10. In the instant case, the mortgage-deed was executed on 17-12-1949 while the rent note was executed on 21-8-1950 and the subsequent rent note was executed on 14-12-1964. Under these two documents, the defend ant-applicant agreed to pay rent to the mortagee for the use and occupation of the house. Even if the rate of rent represented the interest, the nature of transaction remained the same and the relationship between the defendant -mortgagor and the plaintiff-mortgageecontinued to be that of tenant and landlord. Since the defendant failed to pay the rent, the mortgagee was entitled to the arrears of rent and to the possession of the mortgaged property.
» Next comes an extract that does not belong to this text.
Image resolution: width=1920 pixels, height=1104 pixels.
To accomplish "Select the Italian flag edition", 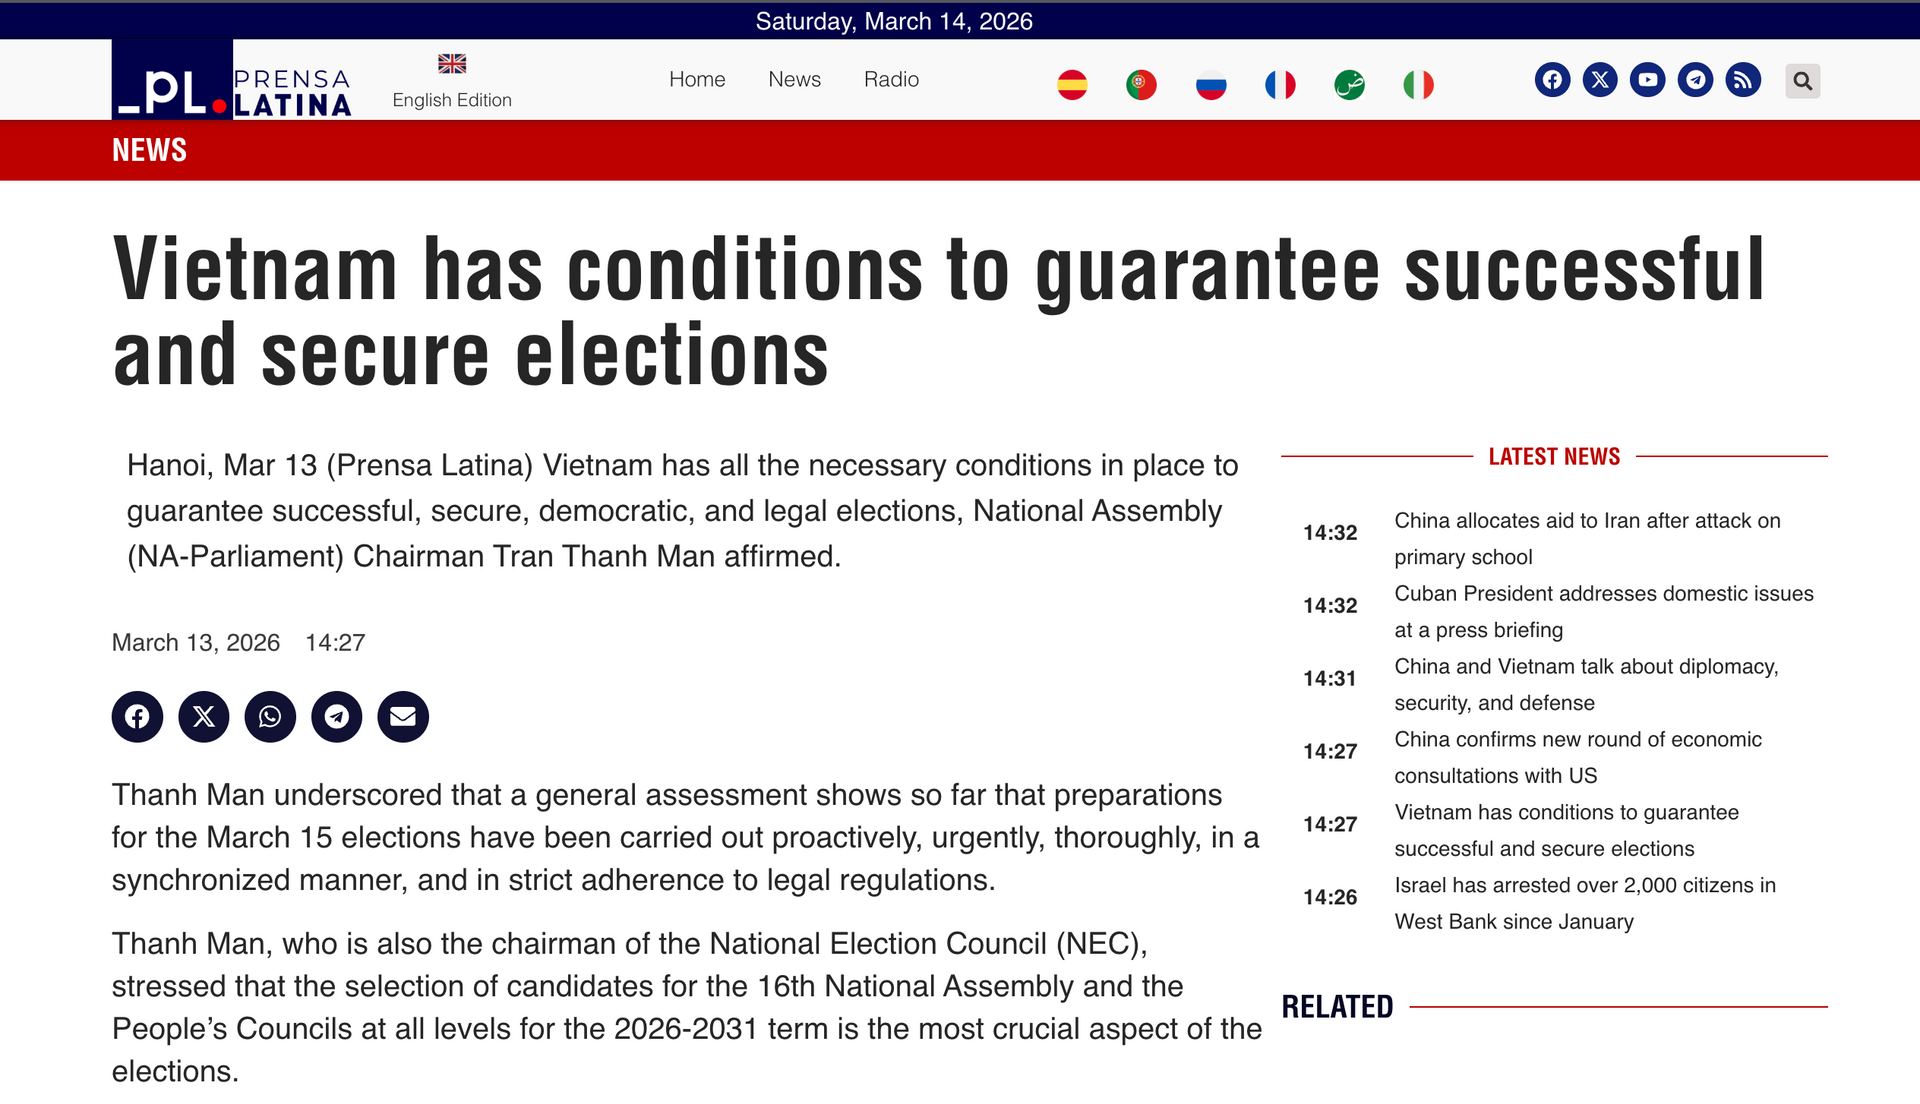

No doubt, it is open to the defendant to file suit for the redemption of the mortgage and to recover back the possession of the mortgaged property but unless the mortgage-deed is redemed, the defendant is not entitled to continue in possession of the house. So long the mortgage-deed continues to be in force, the mortgagee is entitled to retain the possession of the house.
11. In the result, the revision fails and is accordingly dismissed with costs.